The New York Times Sunday Review section had a piece today on memoir and how writing about family involves appropriating real people to use as characters in a narrative that only reflects the writer's perspective. Alexander Stille writes:
The writer is taking events that belong to several people, appropriating them for himself, and turning them into something that feels alien to those who have lived them ... It must have been like seeing someone else wearing your favorite coat: it would look recognizable, but totally different and totally wrong. 
In short, I had not treated my aunt as a human being, as something infinitely complex and, in effect, unknowable. I had turned her into a character in a book. A book in which she wasn’t even the protagonist.
It's an apt summary of something I was already thinking about this week. I published an essay on The Hairpin detailing my dog's diagnosis of cancer and how it relates to my own recent bout with the disease. Reminiscing about my dog, I wrote:
When my family first met Kippy 13 years ago, we didn’t want him. He was part of a litter of Tibetan terriers, and we had our pick. I was in love with a little black lady. My mom was starry-eyed for the litter’s chunky alpha puppy. Nobody noticed the brown guy in the corner. But he picked us, toddling over to my brother and making it clear that, when we left, he’d be coming too.
It was a short passage, apart from the central point, to illustrate how much the dog grew in our hearts, from unwanted to adored. But it wasn't how my brother remembered it. 

"u need to edit this, there is a factual mistake, i wanted to bring him home the first time we met them," he wrote on Facebook.


I replied in a way I hoped would both sound relatively kind and would shut him down. "It's not a factual error because that's not how I remember things, the 'we' doesn't necessarily include you, and it's a piece from my perspective." But there's the rub: I'm the writer in the family, so my perspective is the one the world is going to see, shaped and shined both to reflect my memory and to fit into my artistic vision for a given work. 
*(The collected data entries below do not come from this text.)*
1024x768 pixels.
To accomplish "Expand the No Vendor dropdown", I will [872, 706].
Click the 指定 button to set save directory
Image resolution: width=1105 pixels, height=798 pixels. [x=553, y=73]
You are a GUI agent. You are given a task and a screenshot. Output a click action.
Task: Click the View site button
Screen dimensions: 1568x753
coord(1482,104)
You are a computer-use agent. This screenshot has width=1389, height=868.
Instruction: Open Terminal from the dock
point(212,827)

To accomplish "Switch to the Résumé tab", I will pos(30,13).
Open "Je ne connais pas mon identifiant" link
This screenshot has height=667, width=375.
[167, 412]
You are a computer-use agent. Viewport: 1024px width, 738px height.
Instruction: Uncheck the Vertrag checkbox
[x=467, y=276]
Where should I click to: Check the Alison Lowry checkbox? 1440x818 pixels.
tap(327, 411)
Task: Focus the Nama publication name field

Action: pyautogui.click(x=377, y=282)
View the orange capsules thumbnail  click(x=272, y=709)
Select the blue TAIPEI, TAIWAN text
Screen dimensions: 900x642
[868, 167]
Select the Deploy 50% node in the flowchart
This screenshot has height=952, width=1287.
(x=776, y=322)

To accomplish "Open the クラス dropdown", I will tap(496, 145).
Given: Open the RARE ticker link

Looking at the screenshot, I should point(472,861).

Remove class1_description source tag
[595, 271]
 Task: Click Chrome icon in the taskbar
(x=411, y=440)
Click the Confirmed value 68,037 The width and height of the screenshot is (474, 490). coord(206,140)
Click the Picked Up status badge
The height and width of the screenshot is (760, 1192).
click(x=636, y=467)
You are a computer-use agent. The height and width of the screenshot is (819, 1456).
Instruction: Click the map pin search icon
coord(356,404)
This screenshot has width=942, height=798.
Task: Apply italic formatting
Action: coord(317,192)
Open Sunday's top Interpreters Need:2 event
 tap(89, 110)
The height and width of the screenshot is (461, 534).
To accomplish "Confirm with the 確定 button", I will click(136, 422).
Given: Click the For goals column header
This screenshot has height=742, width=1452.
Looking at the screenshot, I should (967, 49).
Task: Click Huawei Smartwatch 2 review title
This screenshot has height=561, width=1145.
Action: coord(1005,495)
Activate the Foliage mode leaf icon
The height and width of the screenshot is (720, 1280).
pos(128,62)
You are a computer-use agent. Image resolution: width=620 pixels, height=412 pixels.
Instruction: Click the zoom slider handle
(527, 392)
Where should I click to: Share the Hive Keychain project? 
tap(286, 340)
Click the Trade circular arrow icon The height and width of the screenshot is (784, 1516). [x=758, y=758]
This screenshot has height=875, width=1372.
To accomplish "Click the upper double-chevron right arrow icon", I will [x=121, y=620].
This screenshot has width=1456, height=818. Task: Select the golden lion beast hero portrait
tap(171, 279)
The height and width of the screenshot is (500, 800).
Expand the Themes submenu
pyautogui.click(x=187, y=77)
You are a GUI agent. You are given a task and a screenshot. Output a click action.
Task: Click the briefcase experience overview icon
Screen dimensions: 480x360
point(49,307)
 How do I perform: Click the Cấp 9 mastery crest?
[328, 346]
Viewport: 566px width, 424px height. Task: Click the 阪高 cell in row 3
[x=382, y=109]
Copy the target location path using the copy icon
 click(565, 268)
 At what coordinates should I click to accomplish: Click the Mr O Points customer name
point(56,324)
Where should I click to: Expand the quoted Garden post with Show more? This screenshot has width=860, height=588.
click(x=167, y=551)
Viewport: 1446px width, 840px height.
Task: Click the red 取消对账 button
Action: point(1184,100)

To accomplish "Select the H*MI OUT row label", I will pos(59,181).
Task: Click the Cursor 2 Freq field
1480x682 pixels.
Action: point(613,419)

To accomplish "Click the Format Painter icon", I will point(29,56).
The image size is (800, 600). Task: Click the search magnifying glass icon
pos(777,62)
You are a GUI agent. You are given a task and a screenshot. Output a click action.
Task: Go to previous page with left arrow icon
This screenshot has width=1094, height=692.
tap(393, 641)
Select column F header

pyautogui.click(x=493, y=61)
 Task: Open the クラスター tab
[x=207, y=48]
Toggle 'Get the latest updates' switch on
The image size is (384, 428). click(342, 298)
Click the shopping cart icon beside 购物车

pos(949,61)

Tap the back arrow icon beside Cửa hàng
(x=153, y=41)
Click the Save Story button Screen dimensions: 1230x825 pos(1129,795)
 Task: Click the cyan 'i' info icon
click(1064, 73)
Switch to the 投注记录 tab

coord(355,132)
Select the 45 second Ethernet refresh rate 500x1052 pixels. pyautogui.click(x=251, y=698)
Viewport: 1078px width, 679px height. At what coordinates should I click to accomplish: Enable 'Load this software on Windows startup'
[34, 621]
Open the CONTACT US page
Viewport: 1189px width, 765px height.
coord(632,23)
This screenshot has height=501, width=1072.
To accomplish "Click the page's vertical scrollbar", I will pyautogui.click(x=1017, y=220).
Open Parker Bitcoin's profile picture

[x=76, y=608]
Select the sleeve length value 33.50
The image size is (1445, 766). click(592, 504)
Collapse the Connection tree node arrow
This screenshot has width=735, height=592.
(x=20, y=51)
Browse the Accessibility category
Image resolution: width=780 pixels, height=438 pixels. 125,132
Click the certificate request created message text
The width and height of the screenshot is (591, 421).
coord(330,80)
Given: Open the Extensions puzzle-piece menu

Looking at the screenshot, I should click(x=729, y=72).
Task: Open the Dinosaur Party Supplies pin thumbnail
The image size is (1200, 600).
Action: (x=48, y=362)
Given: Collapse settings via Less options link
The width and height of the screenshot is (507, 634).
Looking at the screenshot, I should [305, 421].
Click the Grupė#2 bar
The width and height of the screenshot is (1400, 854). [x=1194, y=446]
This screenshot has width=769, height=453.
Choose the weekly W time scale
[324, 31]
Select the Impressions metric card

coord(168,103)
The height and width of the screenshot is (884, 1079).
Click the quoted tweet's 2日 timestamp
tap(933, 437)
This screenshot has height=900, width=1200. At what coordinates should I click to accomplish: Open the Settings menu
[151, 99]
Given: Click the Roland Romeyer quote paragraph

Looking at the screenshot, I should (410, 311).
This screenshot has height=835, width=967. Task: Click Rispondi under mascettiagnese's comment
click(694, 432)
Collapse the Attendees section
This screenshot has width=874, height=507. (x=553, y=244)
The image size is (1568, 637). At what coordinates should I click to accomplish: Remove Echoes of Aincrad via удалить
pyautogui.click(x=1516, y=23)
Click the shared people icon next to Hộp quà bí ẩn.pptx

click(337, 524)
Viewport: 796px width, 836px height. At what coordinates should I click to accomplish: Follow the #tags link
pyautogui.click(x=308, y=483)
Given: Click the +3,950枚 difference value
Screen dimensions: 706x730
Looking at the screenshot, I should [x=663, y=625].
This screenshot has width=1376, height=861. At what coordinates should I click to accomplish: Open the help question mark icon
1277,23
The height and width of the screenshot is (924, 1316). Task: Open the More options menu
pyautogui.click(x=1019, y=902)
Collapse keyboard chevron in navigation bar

My brother was a passing mention in the piece. But in real life, he's a real person with his own internal narrative about events we both experienced and who is also grappling with the impending death of our beloved pet. As I writer, I stand by my right to narrativize my life in my art. And my life includes other people. But as a person, I'm bracing for what may well be a lifetime of listening to friends and family protest their presence in my prose, and I proceed mindful that my ability to tell stories comes with great responsibility.